Gibson Girls were lots of things: healthy, charming, athletic, white Anglo-Saxon Americans, and most assuredly, beautiful.  Charles Dana Gibson’s images of women inspired “. . . costumes and hairdos” and promoted “the image of the athletic girl who played tennis and golf, rode horseback, swam, and bicycled,

[and] became the symbol of the Gay Nineties.”* As characters they could also be manipulating and conniving, which Gibson reveals in his satirically focused parody of his illustrations such as The Weaker Sex. At center is a very tiny image of a man kneeling and begging as a group of beautiful women watch. One woman holds a long hat pin in her right hand as she looks at him through a magnifying glass in her left. What is she about to do? Pin him to a board like a laboratory specimen? Because he is so small, his voice must not be very loud. The women’s faces—images of perfection—reveal no emotion, only focused interest.

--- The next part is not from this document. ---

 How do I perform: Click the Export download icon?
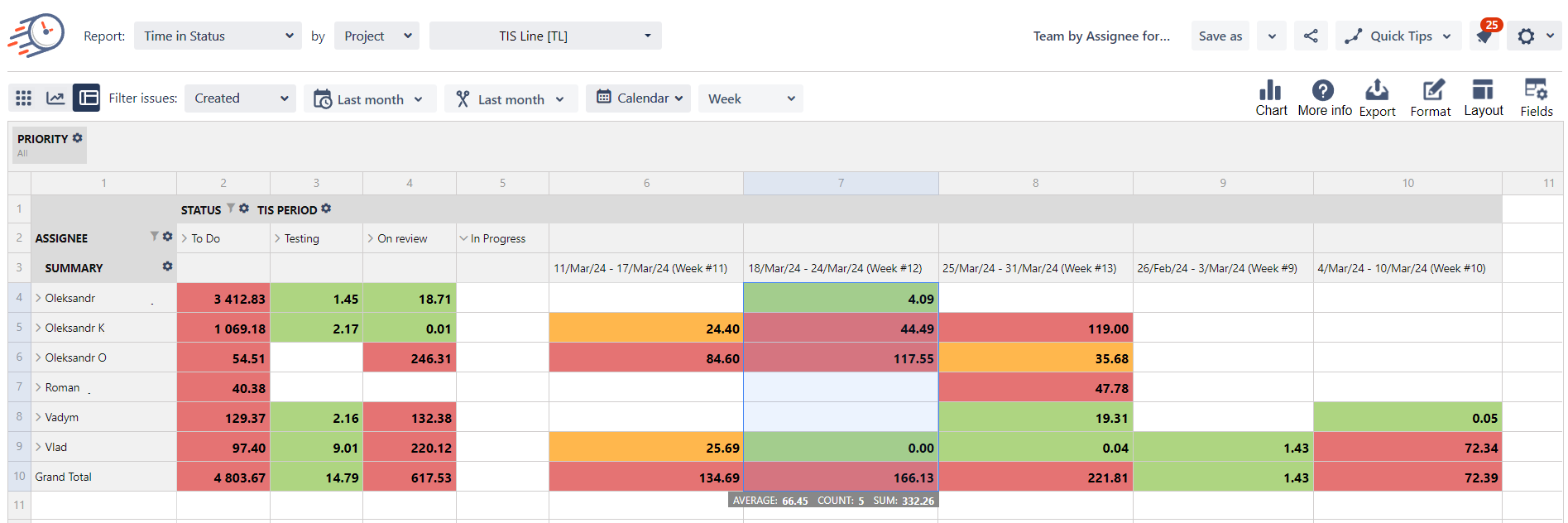tap(1376, 90)
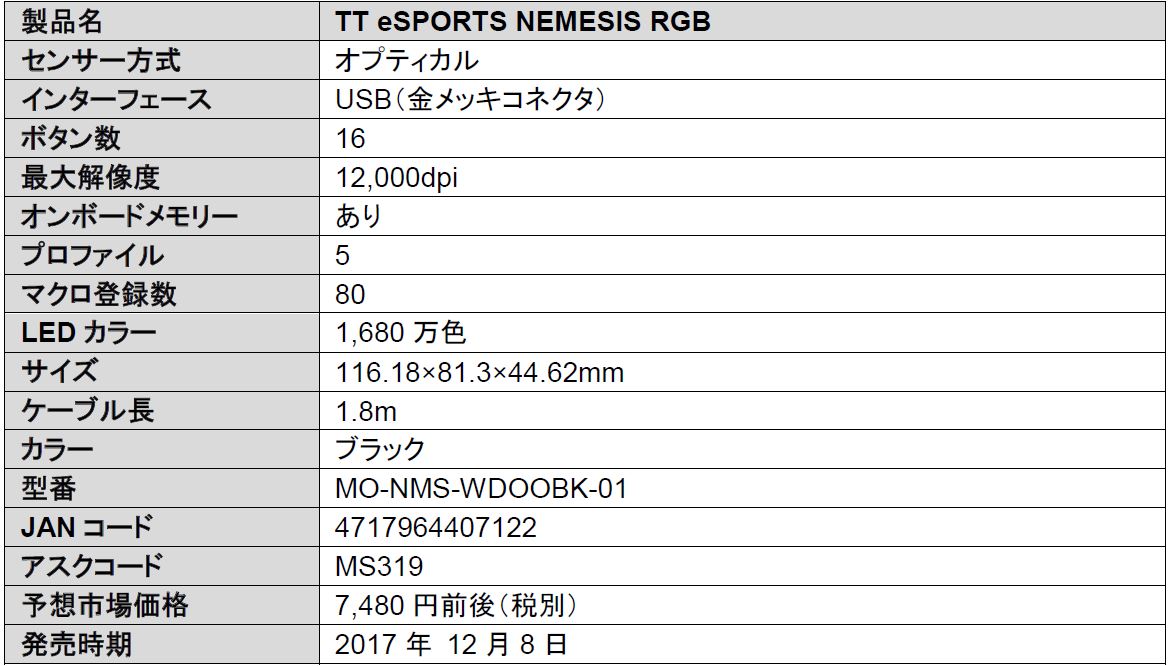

As we can see, Gibson was a master of the drawn line, but it was always in the service of creating wonderful pictures. His first foray into the art world was by way of his youthful penchant for cutting silhouettes, something he had learned to do as a child. The leap into drawn illustrations from silhouettes makes perfect sense if you think of the lines revealed by cut paper edges. He believed that line drawing was the most direct form of pictorial expression and he used that belief to propel his images of American life.

While American culture has identified one rather rarified type that came from his pen in the form of the Gibson Girl, visual evidence yields another. Gibson not only illustrated the refined upper class woman, he also provided views into the new avenues opening up for women in the early years of the twentieth century. For example, he showed us, a young woman in bloomers riding a bicycle to advertise a new issue of Scribner’s Magazine in 1896; illustrations for a story about a girl’s life as an artist in Paris; and a futuristic illustration of young Vassar women in bloomers playing football against Yale’s young men (see below).

Charles Dana Gibson (1867-1944)|The Coming Game: Yale vs. Vassar, 1895|Illustration for Life republished on the front page of The San Francisco Call (November 24, 1895)|Ink on paper

Thoughtful biographers recognized early on that Gibson showed us the breadth of life possible for women in this new century. As Robert Bridges described him in a Collier’s article, “Mr. Gibson has drawn not a few types, but a great many individuals; not the social butterflies alone, but the significant people in all grades of life; not only beautiful women in gorgeous raiment, but all types of women in all classes.”** Indeed Gibson could be called an artist of turn-of-the-century American democracy. It is possible that Gibson used his pen to set up and play type against type, challenging his fans to reorient their own perceptions about roles for men and women. It may be that his Gibson Girl was not produced as the era’s ideal, but merely as an expression of one sort of woman.

* Dictionary of Literary Biography, Documentary Series: The House of Scribner 1846-1904, An Illustrated Chronicle, Volume 13

 ** Robert Bridges, “Charles Dana Gibson” Collier’s Weekly Magazine (October 15, 1904)

November 19, 2009
By Joyce K. Schiller, Curator, Rockwell Center for American Visual Studies
Norman Rockwell Museum

By |2016-11-14T10:19:43+00:00November 19th, 2009|Essays on Illustration|1 Comment

One Comment

  1. JKSchiller 11/24/2009 at 12:03 pm

    An addenda to this post:

    In 1889 the English playwrite Sir Srthur Wing Pinero wrote and produced a play called “The Weaker Sex.” While it only had a short run in London, it went on to play in the U.S. in the 1890s to much success. In the play, Pinero displays two types of women: the socially active ones who look to make good marriages and live acceptable lives; and those women who live and work for other social causes including the independence of women. Early in the first act the daughter of the house of the leader of women’s independence looks out longinly at the nearby lawn where young women of the other sort art playing tennis. She describes them as, “those Gibson girls out there, playing lawn tennis!”

    It may be just as Pinero referenced Gibson’s popular images of women, Gibson in return referenced Pinero when he chose the name for this illustration.